To prevent further bank failure, the government announced 100Pct insurance (Could Ethiopia afford such a scenario?). During the financial sector crisis, three small banks failed. In order to prevent further panic, 100Pct deposit insurance was introduced. In response to the crisis, the Turkish central bank had also taken measures aimed at the real exchange rate, which again depreciated further. The amount of foreign borrowing grew huge, which made the country highly exposed to external shocks. These problems, plus unfair competition between state and private banks, riskier investment made by private banks due to capital inadequacy, and government’s reluctance to deal with problematic banks in time, caused the second major financial crisis in the year 2000. This crisis got even worse in 2001 when one large bank failed due to chronic liquidity problems and some other failing banks were moved to the Saving Deposit Insurance Fund (SDIF) to be recapitalized.
In the aftermath of the second financial crisis, the Turkish government focused on restructuring the state and SDIF banks, strengthening private banking, and improving the legislative and regulatory environment. Indeed, these measures improved banks’ nonperforming loans, profitability, and capital adequacy. However, until 2004, the banking sector remained vulnerable because they were quite concentrated and the state banks continued to finance the then non-viable favored sectors. In sum, the major reason for the banking crises in the Turkish economy was the full opening up of the financial sector amid high macroeconomic and political instability and serious structural problems in the banking sector.

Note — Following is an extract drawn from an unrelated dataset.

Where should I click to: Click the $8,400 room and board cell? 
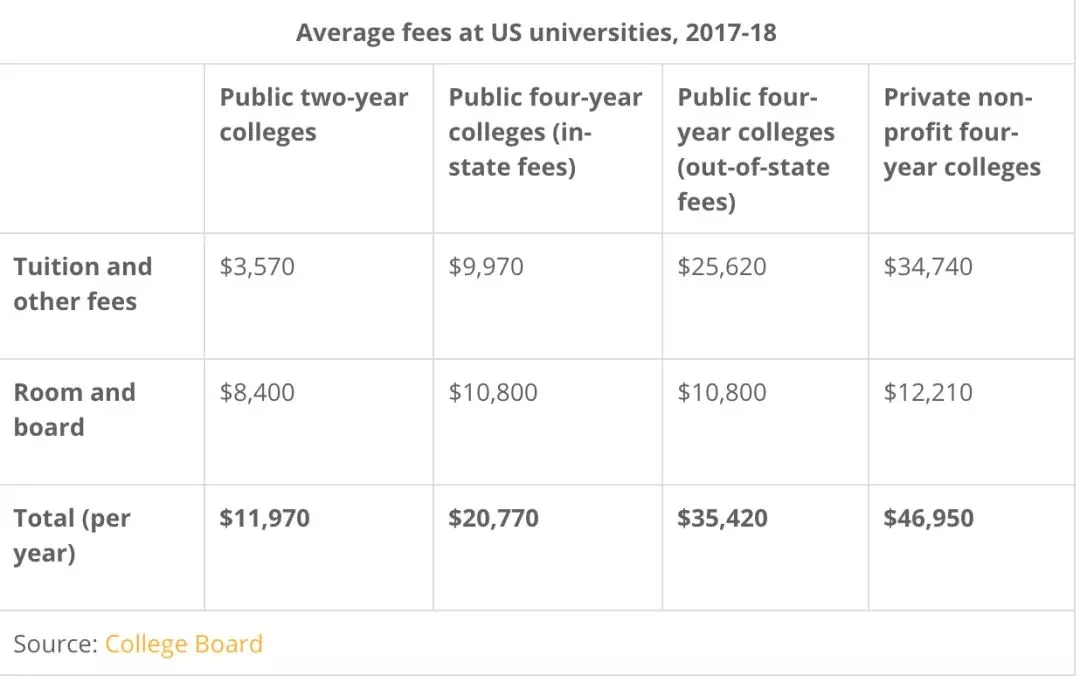click(x=257, y=393)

So, for those who think Ethiopia should sprint towards financial liberalization, the examples of Argentina and Turkey discussed above should make them stop and think twice. The road to liberalization could indeed be bumpy, and the destination not the desired one. But, aren’t there countries which benefited from financial liberalization without so much of the associated economic and political turmoil? And under what conditions could financial liberalization be a force for good? I will take up these questions in the next part of the article.
Deciding financial liberalization as good or bad based on few countries’ cases is misleading. Financial liberalization needs enough time to think about how and when. I prefer to wind up with the grand summary at the end of the second edition on the basis of both the challenge and success stories of the practice of financial liberalization. I will forward my recommendations after analyzing cases of successful countries, in the next edition. The aim of this first part is not implying or predicting that Ethiopia will also fail, like Argentina and Turkey, but to give insight into financial liberalization, which requires a careful move because it has not only stipulated benefits but also repercussions when we assess other countries’ experience.